Legislativo Judiciário Executivo

Após deixar o MEC, Camilo Santana reassume cadeira no Senado Federal

O petista deixou o Ministério no último dia 1º de abril, após cumprir agenda com o presidente Lula no Ceará.

Placa identifica o gabinete do senador Camilo Santana no corredor do Senado Federal.
Legenda: Placa identifica o gabinete do senador Camilo Santana.
Foto: Beatriz Matos.

O ex-governador e ex-ministro Camilo Santana (PT) reassumiu o mandato como senador da República. Ele deixou o Ministério da Educação no último dia 1º de abril, quando cumpriu agenda com o presidente Lula no Ceará. Conforme o Senado Federal, o petista retornou à Casa na quinta-feira (2). 

Ao deixar a Pasta, o agora ex-ministro se disse "honrado e grato". O político retomou o mandato no Senado devido ao cumprimento do prazo para desincompatibilização, necessária aos pré-candidatos das próximas eleições.

Já o mandato parlamentar não tem restrições, caso o cearense resolva disputar o pleito eleitoral deste ano. Segundo a legislação, gestores públicos devem se afastar de suas funções até seis meses antes do primeiro turno das eleições, marcado para 4 de outubro de 2026.

De acordo com a Justiça Eleitoral, o objetivo da exigência da desincompatibilização é evitar que candidatos utilizem a estrutura e os recursos públicos para obter algum tipo de vantagem eleitoral diante dos concorrentes.

O cearense foi substituído pelo servidor público federal Leonardo Barchini no comando do MEC.

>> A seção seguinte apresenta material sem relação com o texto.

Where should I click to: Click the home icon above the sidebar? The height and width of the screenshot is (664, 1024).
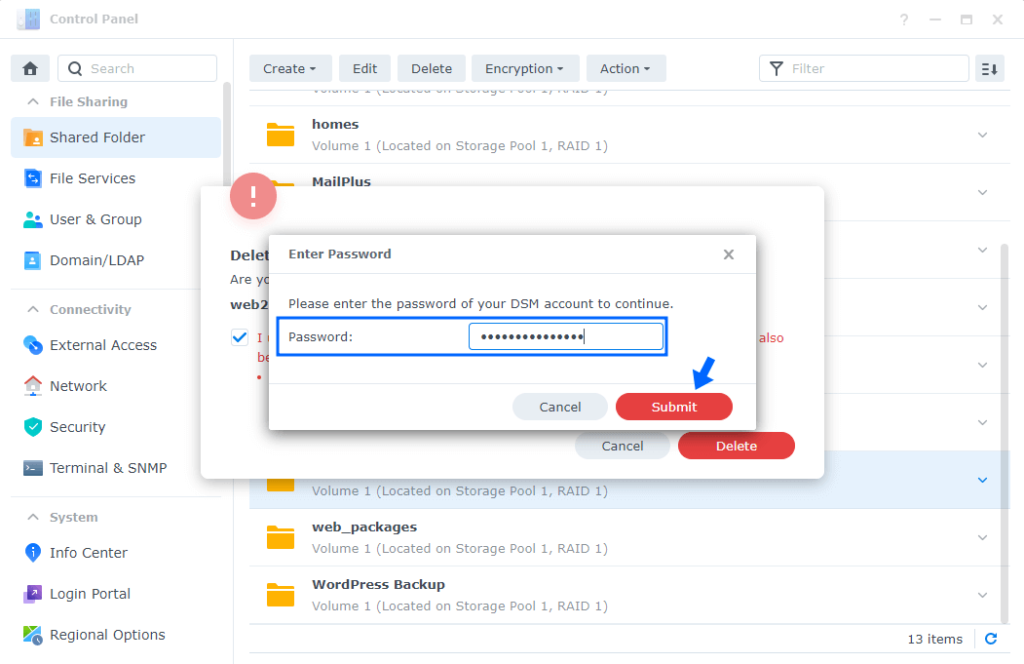29,67
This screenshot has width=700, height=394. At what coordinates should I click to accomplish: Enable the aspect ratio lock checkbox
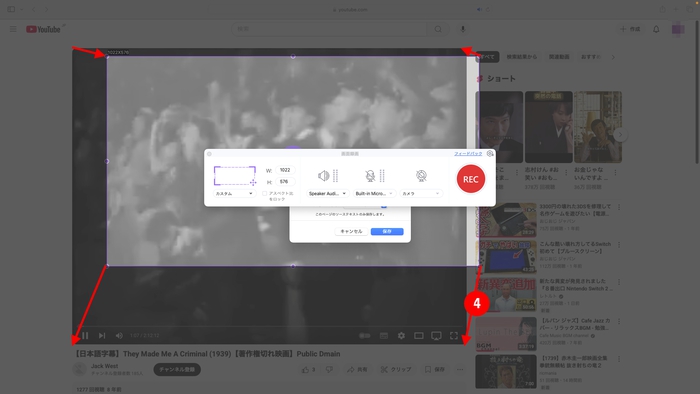264,194
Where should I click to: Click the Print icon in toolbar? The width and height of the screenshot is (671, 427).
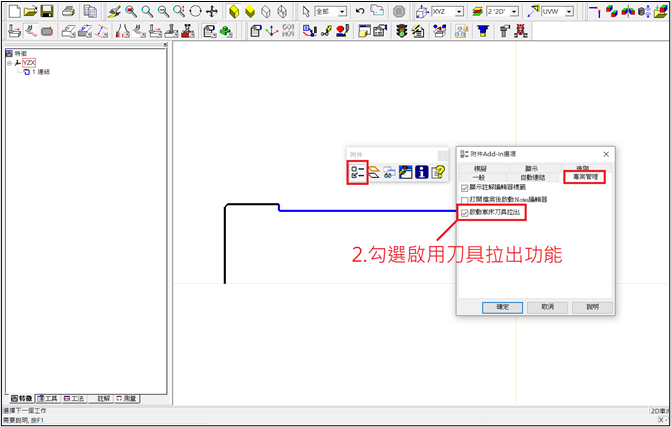click(x=68, y=11)
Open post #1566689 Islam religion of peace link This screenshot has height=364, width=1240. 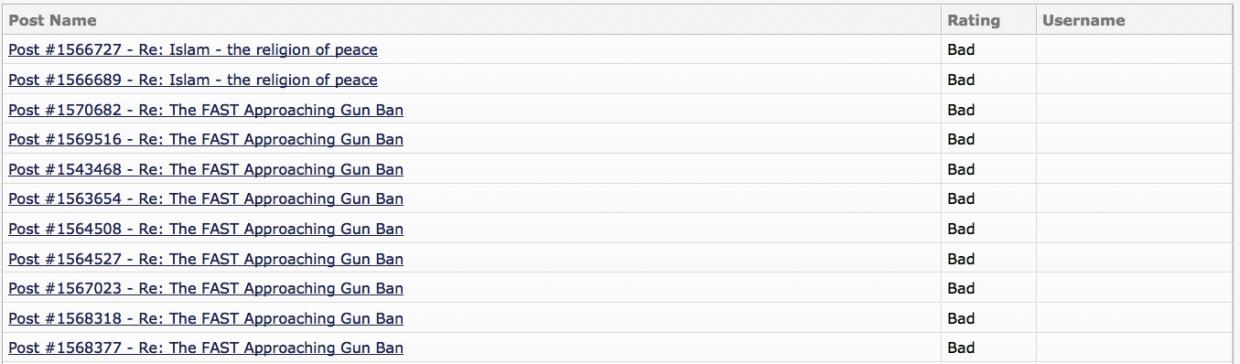click(x=193, y=80)
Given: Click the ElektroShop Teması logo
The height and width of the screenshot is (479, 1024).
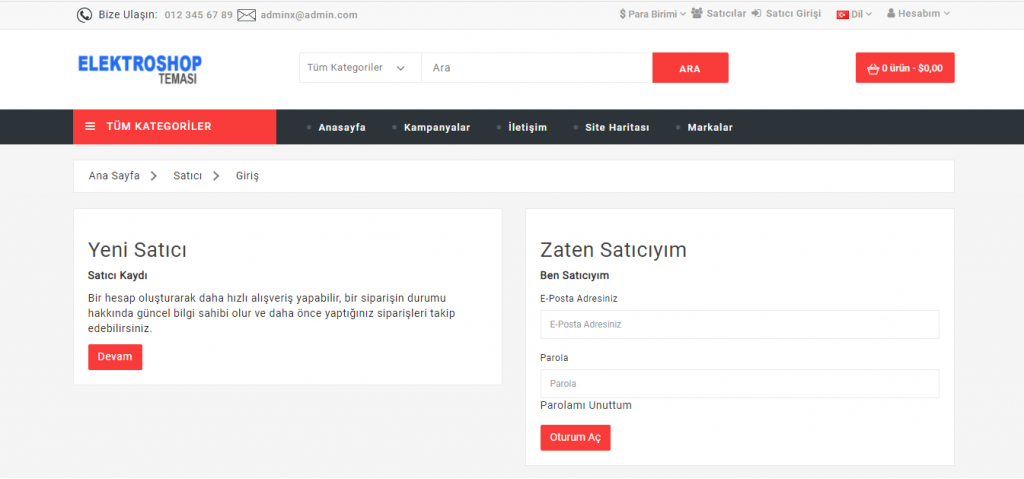Looking at the screenshot, I should click(140, 68).
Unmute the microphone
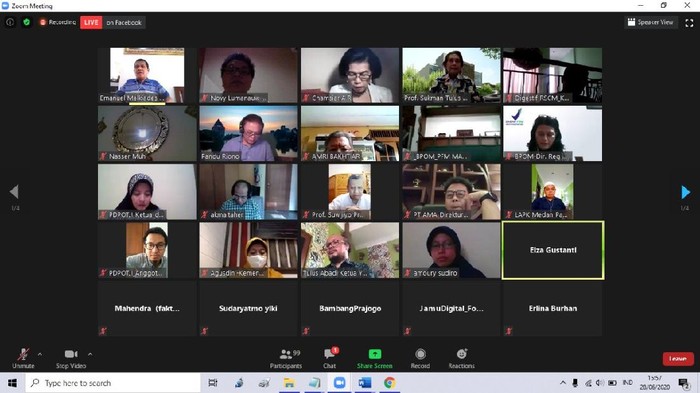The height and width of the screenshot is (393, 700). [23, 359]
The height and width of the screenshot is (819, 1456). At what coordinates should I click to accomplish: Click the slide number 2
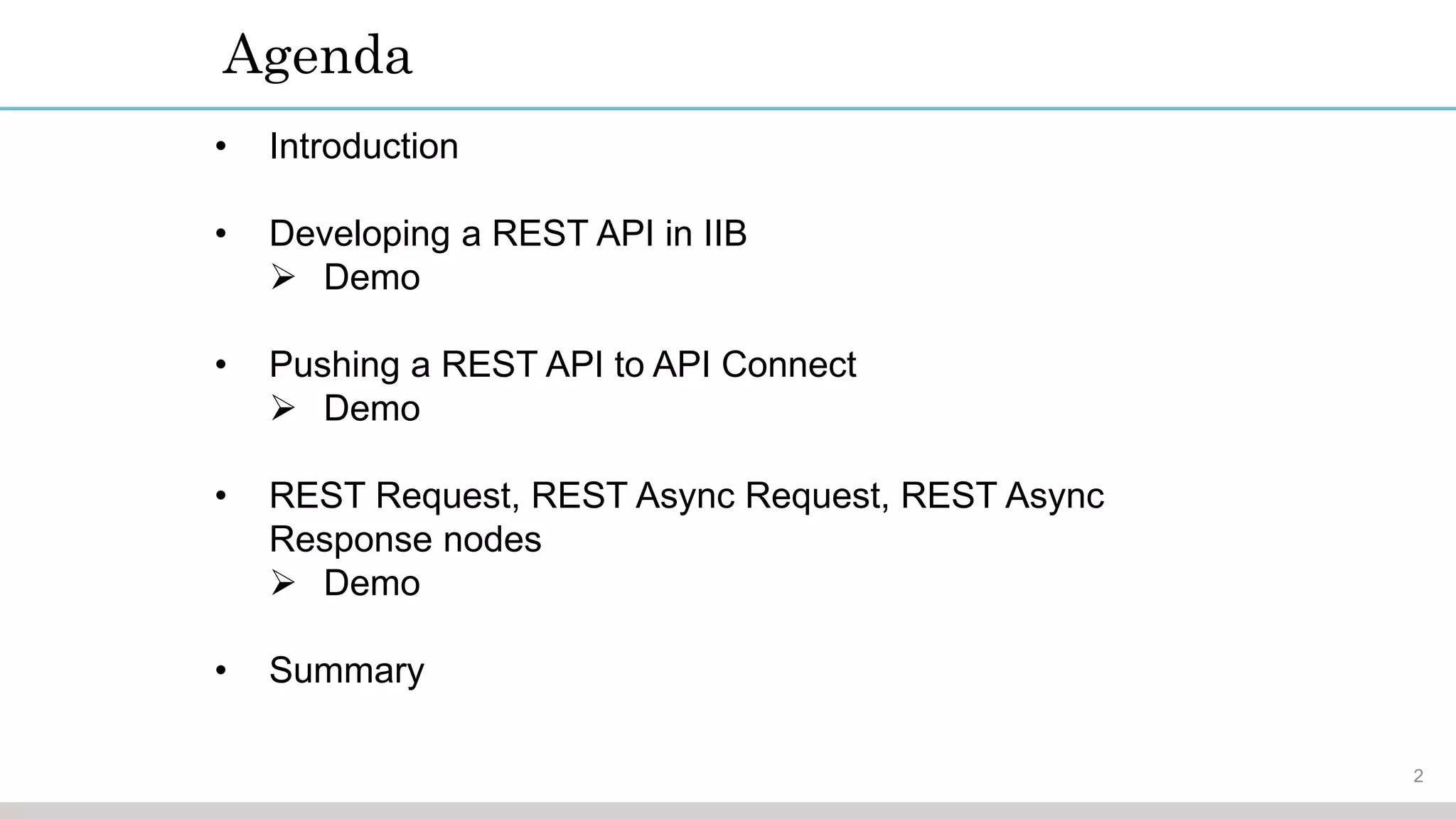pos(1418,776)
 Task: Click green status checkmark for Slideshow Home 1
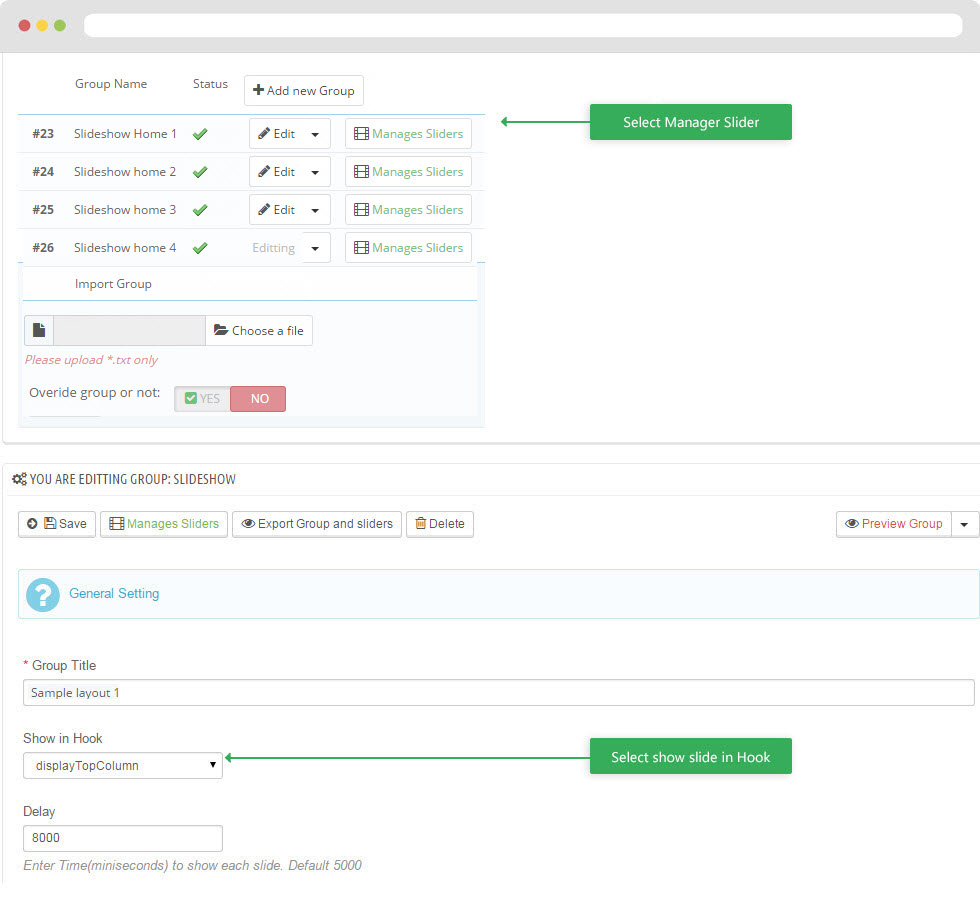point(200,134)
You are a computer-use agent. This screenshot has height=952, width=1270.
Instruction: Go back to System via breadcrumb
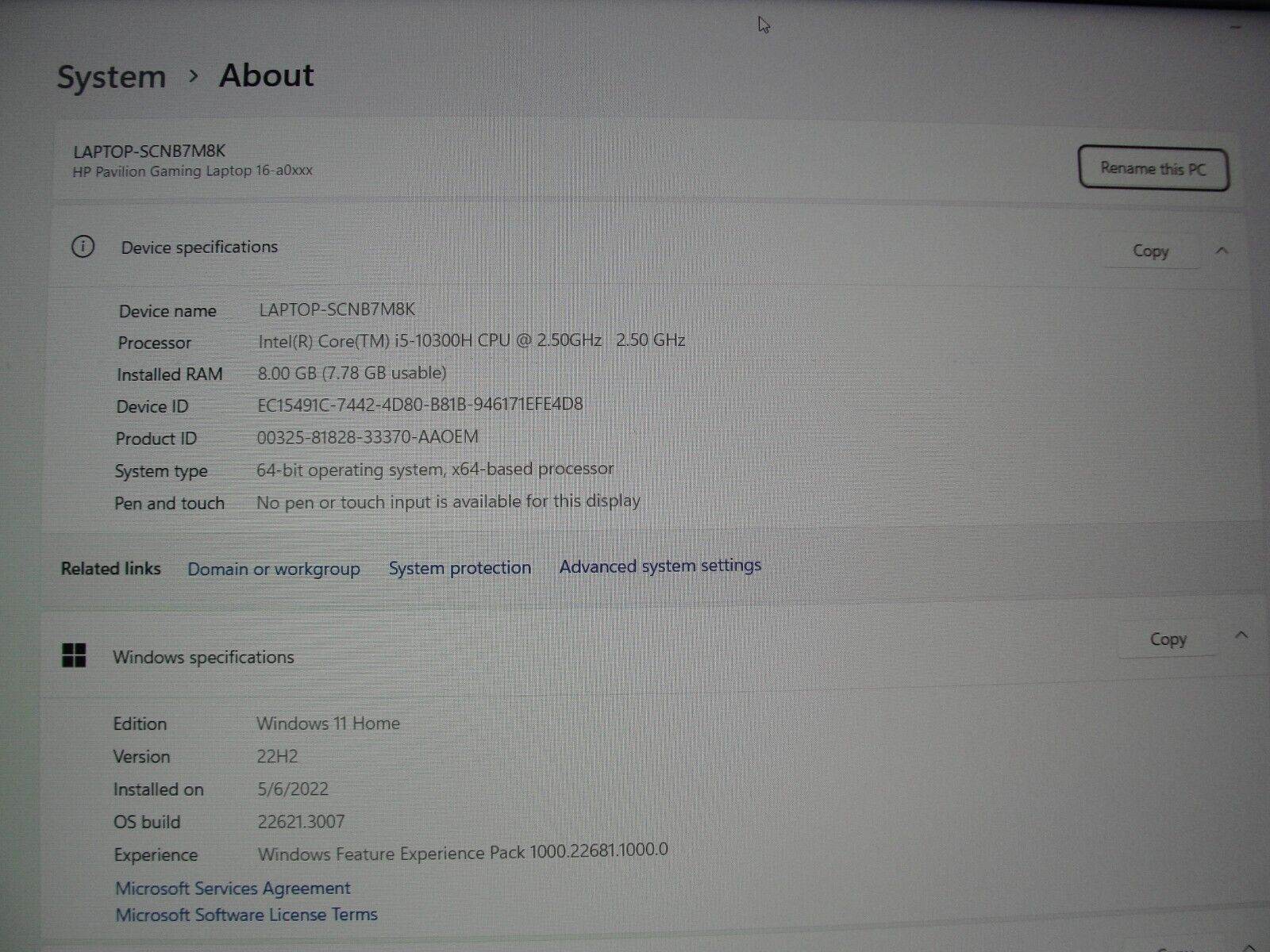pyautogui.click(x=111, y=77)
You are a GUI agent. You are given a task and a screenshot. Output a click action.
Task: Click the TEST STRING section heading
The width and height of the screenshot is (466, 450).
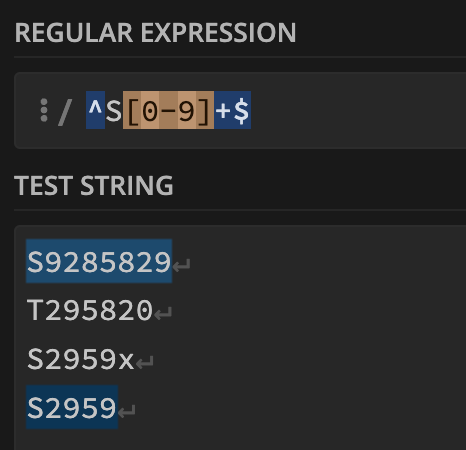(x=94, y=185)
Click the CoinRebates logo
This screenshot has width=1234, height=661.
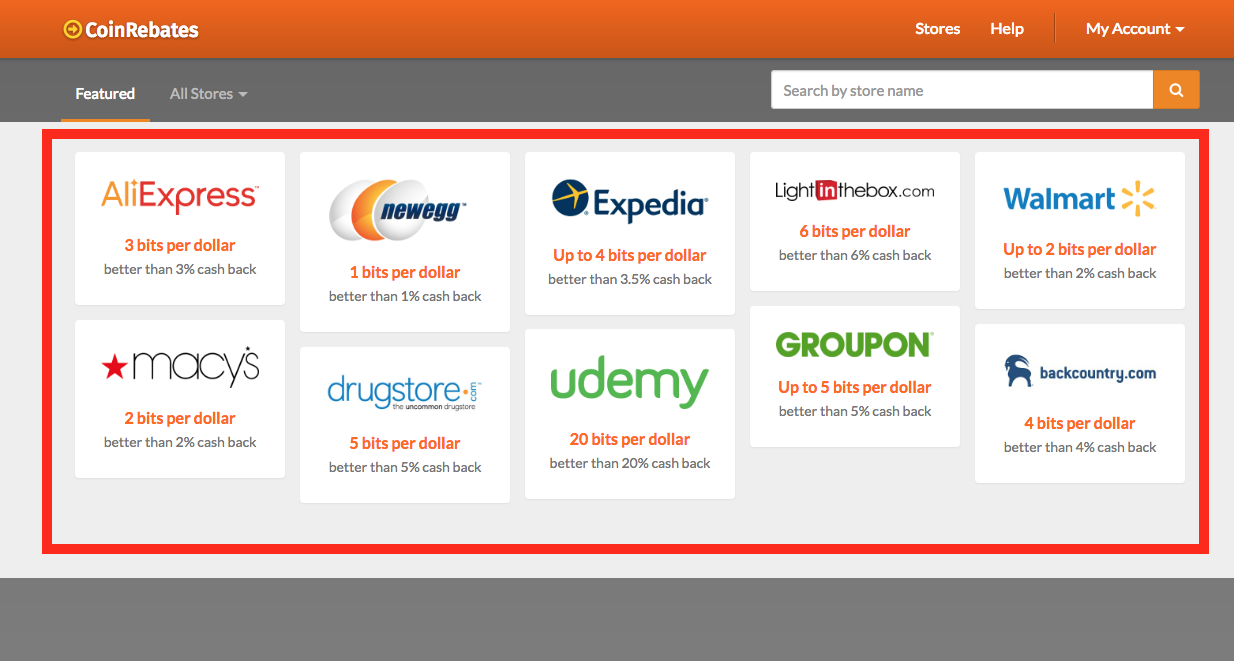pos(131,29)
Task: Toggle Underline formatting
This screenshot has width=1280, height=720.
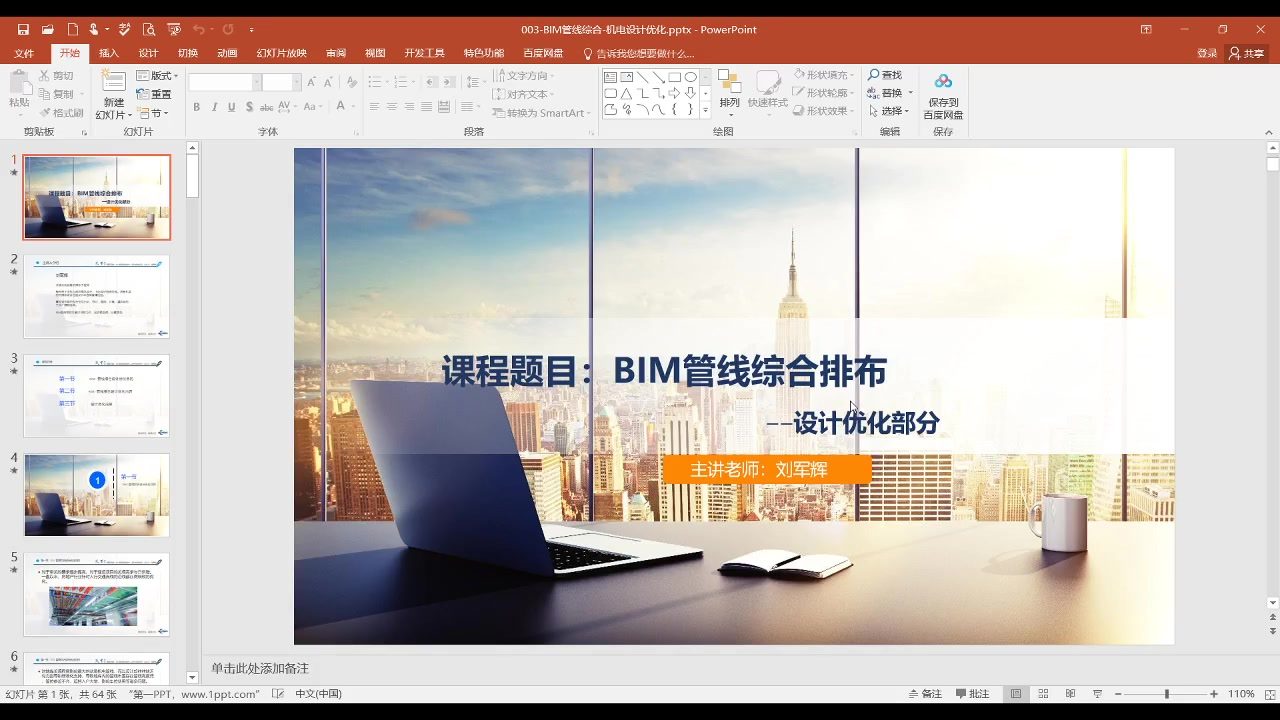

Camilo Santana vai ser candidato?

Camilo não se apresenta como provável postulante, mas a saída do MEC levantou especulações sobre uma possível candidatura ao Governo do Ceará, no lugar do governador Elmano de Freitas (PT), que é pré-candidato à reeleição. 

Em declaração recente, o presidente Luiz Inácio Lula da Silva (PT) sinalizou que, "se precisar", o agora ex-ministro poderá ser lançado como candidato. O aceno repete sinalizações anteriores. 

Entretanto, durante agenda em Fortaleza na semana passada, o chefe do Executivo federal endossou a reeleição de Elmano e incentivou a participação de Camilo Santana na campanha nacional.

Ao comentar sobre a disputa pelo Palácio da Abolição, Lula mencionou que não teria como dar palpite sobre as decisões locais, mas reforçou a confiança no atual governador, classificando-o como um “bom candidato”. Afirmou ainda que o cenário está “definido” – a menos que surja algum fato extraordinário. 

Sobre Camilo Santana, o presidente descartou que o atual ministro da Educação tenha pretensões de retornar ao governo estadual agora. O ex-governador cearense já havia anunciado que a saída do MEC tinha como pretensão se dedicar ao projeto político de Lula.